Rep. Bachmann isn’t the report’s target. The special investigator’s main task was to look into whether the Iowa state senator, Kent Sorenson, broke state ethics rules by taking payments from Rep. Bachmann’s campaign. The report concluded there is “probable cause” he did. Sen. Sorenson resigned from the Senate in the wake of the report, but he may still face criminal charges over his duplicitous denials of the allegations. Most of the coverage has focused on Sen. Sorenson’s legal problems, with Rep. Bachmann as a background player, but the report reveals important new information about how the congresswoman’s campaign may have broken campaign finance laws.
The case is complex, but Rep. Bachmann’s campaign appears to have arranged to pay Sen. Sorenson through a circuitous route in order to hide the payments. At least some of the money came from her leadership PAC, MichelePAC. Campaign finance law limits the amount of contributions a leadership PAC may donate to a candidate and the amount a candidate can accept from a leadership PAC. When leadership PAC funds are used for “costs that could and should otherwise be paid for by a candidate’s authorized committee,” those limits kick in.
In summary, here’s how it worked: When Sen.

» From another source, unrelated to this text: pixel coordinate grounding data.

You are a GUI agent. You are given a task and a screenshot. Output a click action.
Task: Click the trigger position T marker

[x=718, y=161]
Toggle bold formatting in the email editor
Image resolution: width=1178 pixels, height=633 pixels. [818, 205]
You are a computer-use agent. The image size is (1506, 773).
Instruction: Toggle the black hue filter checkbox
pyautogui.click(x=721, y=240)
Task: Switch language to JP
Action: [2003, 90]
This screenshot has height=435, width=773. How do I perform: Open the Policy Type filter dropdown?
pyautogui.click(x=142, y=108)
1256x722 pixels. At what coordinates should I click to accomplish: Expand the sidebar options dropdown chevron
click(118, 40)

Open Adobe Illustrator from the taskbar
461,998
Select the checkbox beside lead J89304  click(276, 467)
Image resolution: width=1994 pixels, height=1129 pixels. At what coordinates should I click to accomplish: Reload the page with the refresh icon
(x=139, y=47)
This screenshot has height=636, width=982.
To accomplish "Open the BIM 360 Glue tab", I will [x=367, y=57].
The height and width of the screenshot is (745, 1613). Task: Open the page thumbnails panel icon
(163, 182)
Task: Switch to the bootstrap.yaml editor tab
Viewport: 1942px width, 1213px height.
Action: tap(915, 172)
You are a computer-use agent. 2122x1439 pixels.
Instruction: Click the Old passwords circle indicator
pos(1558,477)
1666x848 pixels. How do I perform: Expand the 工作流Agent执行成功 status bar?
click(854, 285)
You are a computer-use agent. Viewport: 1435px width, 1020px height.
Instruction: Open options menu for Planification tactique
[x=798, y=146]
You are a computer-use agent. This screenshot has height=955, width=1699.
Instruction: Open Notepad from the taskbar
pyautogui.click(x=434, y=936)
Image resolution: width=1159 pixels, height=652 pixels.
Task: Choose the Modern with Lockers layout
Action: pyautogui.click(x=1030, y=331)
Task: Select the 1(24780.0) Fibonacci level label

Sorenson was recruited by the Bachmann presidential campaign, he made it clear he wanted to be paid. To get around the state ethics rules, the campaign funneled the payments through the consulting firm of Rep. Bachmann’s national political director, Guy Short. The consulting firm, C&M Strategies, received payments from both MichelePAC and from the presidential campaign. C&M Strategies then paid a company set up by Sen. Sorenson, Grassroots Strategy Inc. By examining the timing of payments between all the entities, the special investigator was able to determine certain payments to Sen. Sorenson could only have originated from MichelePAC. Among other things, the report notes C&M Strategies made nearly $16,000 worth of payments to Grassroots Strategy before July 29, 2011, the date C&M Strategies received its first payment from the presidential campaign.
The Office of Congressional Ethics (OCE) also investigated the alleged payments to Sen. Sorenson. OCE eventually recommended that the House Ethics Committee dismiss the matter because it was unclear how much Rep. Bachmann knew about the plan, an issue the Iowa report doesn’t wade into. OCE did refer the issue of the Sorenson payments to the Federal Election Commission (FEC), and the House Ethics Committee can continue to pursue the matter if they wish. The new evidence in the Iowa report of illegal payments by the Bachmann campaign gives both entities good reason to continue their investigations. With every new revelation, it looks even more likely Rep. Bachmann broke the law. Now she needs to be held accountable.